An epithelial Nfkb2 pathway exacerbates intestinal inflammation by supplementing latent RelA dimers to the canonical NF-κB module

Aberrant inflammation, such as that associated with inflammatory bowel disease (IBD), is fueled by the inordinate activity of RelA/NF-kappa B factors. As such, the canonical NF-KB module mediates controlled nuclear activation of RelA dimers from the latent cytoplasmic complexes. What provokes pathological RelA activity in the colitogenic gut remains unclear. The noncanonical NF-kappa B pathway typically promotes immune organogenesis involving Nfkb2 gene products. Because NF-kappa B pathways are intertwined, we asked whether noncanonical signaling aggravated inflammatory RelA activity. Our investigation revealed frequent engagement of the noncanonical pathway in human IBD. In a mouse model of experimental colitis, we established that Nfkb2-mediated regulations escalated the RelA-driven proinflammatory gene response in intestinal epithelial cells, exacerbating the infiltration of inflammatory cells and colon pathologies. Our mechanistic studies clarified that cell-autonomous Nfkb2 signaling supplemented latent NF-kappa B dimers, leading to a hyperactive canonical RelA response in the inflamed colon.

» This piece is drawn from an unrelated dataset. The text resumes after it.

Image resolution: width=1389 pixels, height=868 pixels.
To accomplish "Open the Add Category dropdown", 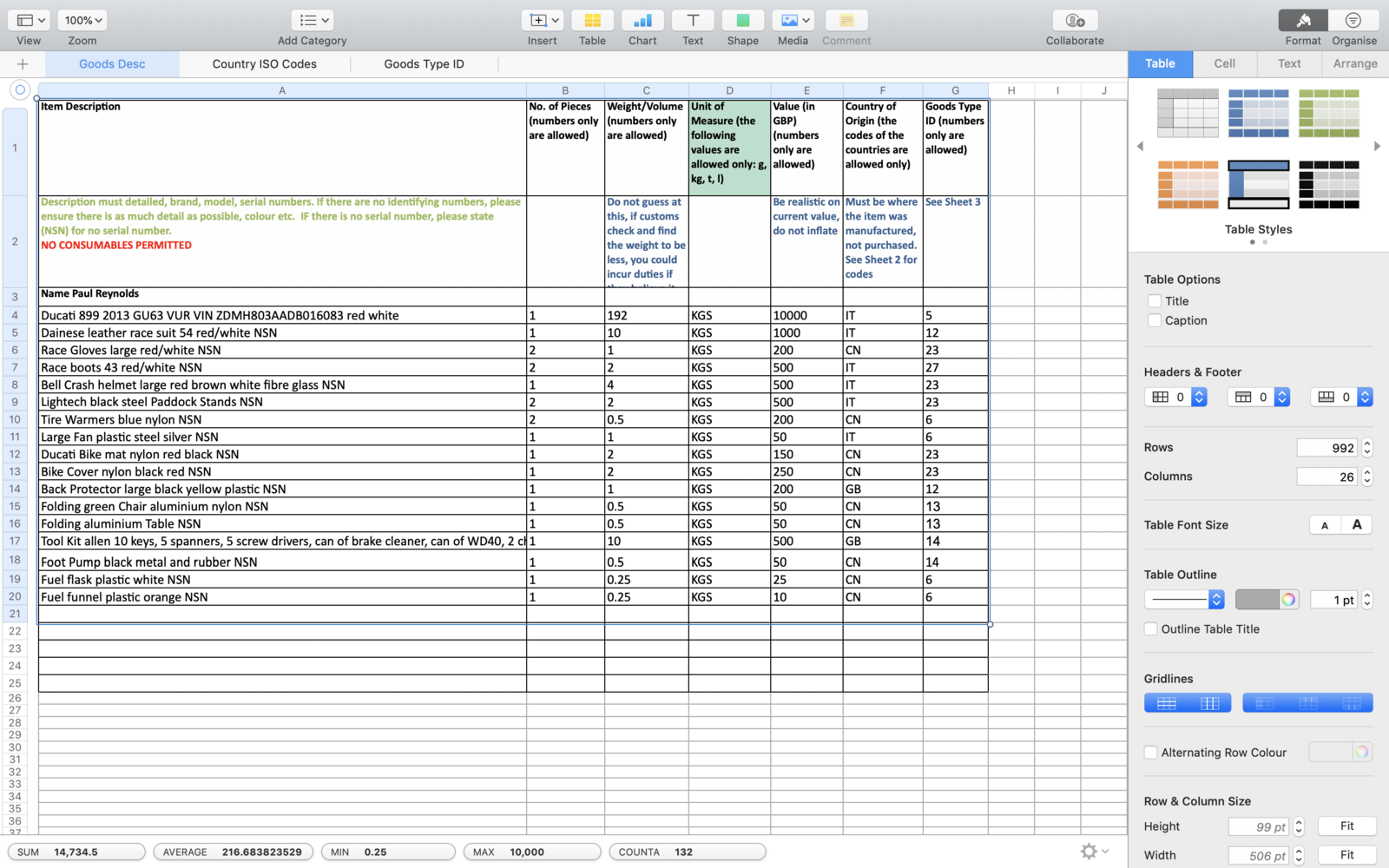I will click(312, 21).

In sum, the regulation of latent NF-kappa B dimers appears to link noncanonical Nfkb2 signaling to RelA-driven inflammatory pathologies and may provide for therapeutic targets.

Automated summary

Research suggests that in inflammatory bowel disease (IBD), the noncanonical NF-kappa B signaling pathway is frequently involved and plays a critical role, activating the proinflammatory gene response driven by RelA and aggravating intestinal inflammation.